[Stored data]
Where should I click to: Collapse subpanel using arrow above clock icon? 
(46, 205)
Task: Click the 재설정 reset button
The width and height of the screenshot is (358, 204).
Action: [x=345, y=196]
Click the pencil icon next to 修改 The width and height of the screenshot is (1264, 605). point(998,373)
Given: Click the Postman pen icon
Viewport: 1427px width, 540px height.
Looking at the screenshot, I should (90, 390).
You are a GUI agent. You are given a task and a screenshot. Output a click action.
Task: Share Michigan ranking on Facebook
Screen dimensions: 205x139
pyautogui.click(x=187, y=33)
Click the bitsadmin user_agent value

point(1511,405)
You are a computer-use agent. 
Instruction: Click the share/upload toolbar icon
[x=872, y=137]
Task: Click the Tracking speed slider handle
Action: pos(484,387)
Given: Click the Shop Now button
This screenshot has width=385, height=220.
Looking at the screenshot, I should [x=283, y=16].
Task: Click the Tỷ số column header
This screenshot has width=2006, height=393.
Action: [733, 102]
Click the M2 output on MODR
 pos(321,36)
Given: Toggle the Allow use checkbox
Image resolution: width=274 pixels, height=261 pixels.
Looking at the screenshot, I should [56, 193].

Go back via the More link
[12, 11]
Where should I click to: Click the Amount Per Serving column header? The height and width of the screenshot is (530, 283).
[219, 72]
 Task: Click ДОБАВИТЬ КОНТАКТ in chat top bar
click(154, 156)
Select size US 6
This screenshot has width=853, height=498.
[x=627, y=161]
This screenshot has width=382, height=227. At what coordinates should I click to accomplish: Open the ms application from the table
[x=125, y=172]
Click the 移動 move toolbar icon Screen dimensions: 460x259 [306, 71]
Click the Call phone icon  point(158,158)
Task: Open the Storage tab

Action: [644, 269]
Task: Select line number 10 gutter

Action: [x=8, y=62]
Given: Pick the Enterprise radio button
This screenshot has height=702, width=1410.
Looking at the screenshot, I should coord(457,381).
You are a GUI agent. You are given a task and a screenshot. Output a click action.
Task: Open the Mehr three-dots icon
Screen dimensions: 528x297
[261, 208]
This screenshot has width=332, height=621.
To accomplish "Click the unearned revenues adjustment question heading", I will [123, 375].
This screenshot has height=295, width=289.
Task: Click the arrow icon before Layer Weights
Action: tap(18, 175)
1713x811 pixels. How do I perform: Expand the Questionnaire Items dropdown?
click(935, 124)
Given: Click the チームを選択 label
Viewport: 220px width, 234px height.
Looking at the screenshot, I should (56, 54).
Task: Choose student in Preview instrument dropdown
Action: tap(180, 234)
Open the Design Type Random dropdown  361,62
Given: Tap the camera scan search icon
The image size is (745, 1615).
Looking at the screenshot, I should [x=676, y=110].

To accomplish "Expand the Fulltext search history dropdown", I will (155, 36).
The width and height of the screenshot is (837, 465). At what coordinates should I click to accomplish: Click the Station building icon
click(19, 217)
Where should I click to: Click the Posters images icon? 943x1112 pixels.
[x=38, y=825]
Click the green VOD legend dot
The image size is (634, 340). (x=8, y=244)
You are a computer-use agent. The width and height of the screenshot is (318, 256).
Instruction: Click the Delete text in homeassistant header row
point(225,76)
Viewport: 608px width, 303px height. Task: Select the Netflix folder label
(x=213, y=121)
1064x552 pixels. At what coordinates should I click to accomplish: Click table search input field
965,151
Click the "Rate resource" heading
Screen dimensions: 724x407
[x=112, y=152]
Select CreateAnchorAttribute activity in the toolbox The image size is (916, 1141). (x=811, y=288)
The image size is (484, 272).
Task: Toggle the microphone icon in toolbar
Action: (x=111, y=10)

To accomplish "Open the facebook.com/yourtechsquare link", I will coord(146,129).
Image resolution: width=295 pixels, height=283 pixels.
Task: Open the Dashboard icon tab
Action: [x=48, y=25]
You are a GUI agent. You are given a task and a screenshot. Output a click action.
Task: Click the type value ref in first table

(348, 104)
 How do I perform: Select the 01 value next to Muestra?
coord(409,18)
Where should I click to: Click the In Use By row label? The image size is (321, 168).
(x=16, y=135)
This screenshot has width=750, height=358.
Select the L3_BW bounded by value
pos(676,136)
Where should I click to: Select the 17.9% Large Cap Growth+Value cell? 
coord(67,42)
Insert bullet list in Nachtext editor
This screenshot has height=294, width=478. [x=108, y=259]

• [ACTION ITEM] Your task is to restate, word for word, each line from the one that includes "Task: Click the type value ref in first table" to the end of the records, with both ends included and nothing else.

• [TASK OUTPUT]
Task: Click the type value ref in first table

(348, 104)
 How do I perform: Select the 01 value next to Muestra?
coord(409,18)
Where should I click to: Click the In Use By row label? The image size is (321, 168).
(x=16, y=135)
This screenshot has width=750, height=358.
Select the L3_BW bounded by value
pos(676,136)
Where should I click to: Select the 17.9% Large Cap Growth+Value cell? 
coord(67,42)
Insert bullet list in Nachtext editor
This screenshot has height=294, width=478. [x=108, y=259]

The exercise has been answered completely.